Accessibility Masks and Windowed Diversity

Packaged script: examples/accessibility_mask.py

Run it from the repo root:

pixi run python examples/accessibility_mask.py
pixi run python examples/accessibility_mask.py --window 20_000

Background

Per-base summary statistics like \(\pi\) divide a sum of pairwise differences (numerator) by a count of bases (denominator). On real sequencing data, only a fraction of bases are reliably callable: repetitive regions are masked, low-coverage stretches fail filtering, ambiguous mapping yields gaps. If a windowed scan divides by the total base count (callable + uncallable), the denominator includes positions where variation could never be observed and per-bp diversity looks artificially low in low-callability regions. This is a frequent confounder for genome scans – selection signatures and accessibility deserts produce the same downward dip.

An accessibility mask fixes this by restricting both the variants visible to the analysis and the denominator of the per-bp normalization to the callable subset. set_accessible_mask does both in one call: it filters the matrix’s variants to those falling in accessible regions, and it tells span normalization to use the accessible-base count (rather than the genomic span) as the denominator. Both windowed_analysis and the scalar diversity / divergence functions read this through automatically.

What the script does

This tutorial sets up a controlled scenario where the “truth” is known, then verifies that the mask recovers it:

  1. Simulate a 1 Mb chromosome under msprime with a 200 kb central block of 100x lower mutation rate – a stand-in for a low-callability region. The genealogy is identical inside and outside the block, so the per-site pattern of coalescence is the same; only the probability of observing a mutation differs. Outside the block, per-bp diversity is \(4 N_e \mu_{\text{high}}\).

  2. Compute windowed \(\pi\) twice from the same simulation:

    • once with no accessibility mask, and

    • once with the low-mutation block flagged inaccessible via an in-memory numpy boolean array passed to set_accessible_mask.

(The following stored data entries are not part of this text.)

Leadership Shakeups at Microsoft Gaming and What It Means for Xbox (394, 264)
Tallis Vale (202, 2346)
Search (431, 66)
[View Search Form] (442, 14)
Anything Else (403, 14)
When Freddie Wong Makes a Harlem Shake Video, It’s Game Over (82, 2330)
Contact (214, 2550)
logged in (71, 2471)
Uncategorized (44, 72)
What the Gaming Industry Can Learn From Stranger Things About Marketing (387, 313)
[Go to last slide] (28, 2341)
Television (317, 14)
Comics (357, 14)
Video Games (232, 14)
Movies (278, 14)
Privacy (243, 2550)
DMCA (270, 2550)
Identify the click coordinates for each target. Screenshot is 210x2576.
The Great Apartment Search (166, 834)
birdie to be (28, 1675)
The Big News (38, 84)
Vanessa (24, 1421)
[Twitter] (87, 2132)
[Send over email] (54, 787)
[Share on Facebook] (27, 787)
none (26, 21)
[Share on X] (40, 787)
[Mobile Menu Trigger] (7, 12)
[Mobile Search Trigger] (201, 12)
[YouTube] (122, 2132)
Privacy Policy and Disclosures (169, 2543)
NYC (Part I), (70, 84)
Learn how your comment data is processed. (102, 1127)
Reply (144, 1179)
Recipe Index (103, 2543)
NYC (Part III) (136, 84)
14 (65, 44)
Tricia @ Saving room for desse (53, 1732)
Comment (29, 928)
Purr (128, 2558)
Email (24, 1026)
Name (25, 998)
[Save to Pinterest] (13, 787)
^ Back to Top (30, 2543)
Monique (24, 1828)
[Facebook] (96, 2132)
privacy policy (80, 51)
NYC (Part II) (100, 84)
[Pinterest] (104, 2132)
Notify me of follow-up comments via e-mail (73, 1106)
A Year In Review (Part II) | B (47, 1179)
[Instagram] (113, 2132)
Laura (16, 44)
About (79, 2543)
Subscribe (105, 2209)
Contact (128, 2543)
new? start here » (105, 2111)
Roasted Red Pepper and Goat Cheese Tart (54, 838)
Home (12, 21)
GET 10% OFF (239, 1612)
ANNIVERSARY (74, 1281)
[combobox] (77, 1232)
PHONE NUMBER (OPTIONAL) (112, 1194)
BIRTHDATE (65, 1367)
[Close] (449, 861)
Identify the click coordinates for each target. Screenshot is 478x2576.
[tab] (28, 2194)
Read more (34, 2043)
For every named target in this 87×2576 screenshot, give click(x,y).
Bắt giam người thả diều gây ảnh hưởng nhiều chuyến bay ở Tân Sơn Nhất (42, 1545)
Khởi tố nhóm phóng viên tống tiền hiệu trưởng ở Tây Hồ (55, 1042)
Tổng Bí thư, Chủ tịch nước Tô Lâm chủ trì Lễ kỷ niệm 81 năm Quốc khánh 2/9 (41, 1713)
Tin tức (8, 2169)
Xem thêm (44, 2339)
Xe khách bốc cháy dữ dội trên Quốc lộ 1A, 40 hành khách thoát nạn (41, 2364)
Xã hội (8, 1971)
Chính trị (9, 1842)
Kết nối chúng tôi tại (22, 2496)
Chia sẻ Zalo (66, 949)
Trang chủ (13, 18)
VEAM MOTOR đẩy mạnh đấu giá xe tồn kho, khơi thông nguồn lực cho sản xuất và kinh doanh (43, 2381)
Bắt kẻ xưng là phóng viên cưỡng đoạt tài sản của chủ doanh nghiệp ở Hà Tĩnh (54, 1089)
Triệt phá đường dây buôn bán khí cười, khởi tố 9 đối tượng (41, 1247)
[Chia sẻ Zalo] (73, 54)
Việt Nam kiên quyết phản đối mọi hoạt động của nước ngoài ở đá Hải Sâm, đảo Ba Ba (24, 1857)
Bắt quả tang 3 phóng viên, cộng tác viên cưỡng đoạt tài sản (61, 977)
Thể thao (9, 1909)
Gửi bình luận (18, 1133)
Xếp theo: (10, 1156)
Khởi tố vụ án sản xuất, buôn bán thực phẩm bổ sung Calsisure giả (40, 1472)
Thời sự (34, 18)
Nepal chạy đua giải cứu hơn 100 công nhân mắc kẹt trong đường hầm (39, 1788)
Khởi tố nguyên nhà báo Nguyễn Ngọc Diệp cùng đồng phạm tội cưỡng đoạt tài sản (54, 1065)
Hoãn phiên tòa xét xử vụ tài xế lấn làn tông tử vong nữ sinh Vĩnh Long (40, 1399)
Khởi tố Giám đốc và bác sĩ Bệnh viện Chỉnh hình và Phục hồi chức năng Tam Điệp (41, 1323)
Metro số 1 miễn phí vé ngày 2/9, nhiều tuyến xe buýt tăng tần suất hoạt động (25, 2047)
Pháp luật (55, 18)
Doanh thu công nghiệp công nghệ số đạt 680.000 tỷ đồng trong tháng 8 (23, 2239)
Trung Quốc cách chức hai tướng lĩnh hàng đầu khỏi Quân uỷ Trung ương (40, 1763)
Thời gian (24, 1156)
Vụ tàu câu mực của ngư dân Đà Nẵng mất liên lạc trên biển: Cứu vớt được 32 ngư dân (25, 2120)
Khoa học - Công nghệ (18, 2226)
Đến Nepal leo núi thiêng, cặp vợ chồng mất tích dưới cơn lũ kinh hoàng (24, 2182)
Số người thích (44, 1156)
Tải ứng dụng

  3. Plot both traces on the same axes with the excluded region shaded.

Without the mask, \(\pi\) drops misleadingly across the low-callability block – mutations are simply rarer, so \(\pi\)/bp looks lower even though the genealogy is unchanged. With the mask:

  • Fully-inaccessible windows return NaN and render as visual gaps – the scan is silent where it shouldn’t speak rather than reporting a spurious value.

  • Partially-inaccessible windows divide their numerator by the accessible-base count, so the flanking \(\pi\) sits at the expected \(4 N_e \mu_{\text{high}}\) value.

Why it’s useful as a template

This example is applicable to any region where the probability of observing variation differs from the surrounding genome (repeat masks, low-coverage regions, hard-to-map duplications, centromeres) biases per-bp summary statistics unless the denominator is corrected. set_accessible_mask accepts:

  • A BED file path. The path is parsed, the BED 0-based half-open intervals are converted to a 1-based mask aligned to the matrix positions, and the BED’s full extent (not just the matrix range) is honored.

  • A NumPy boolean array, useful for simulated data or for masks built programmatically at runtime.

  • A pre-built AccessibleMask instance, useful for sharing one mask across multiple matrices.

For the underlying machinery – mask construction, span normalization rules, and the n_callable_sites / n_segregating_sites / n_invariant_sites decomposition – see Missing Data Handling.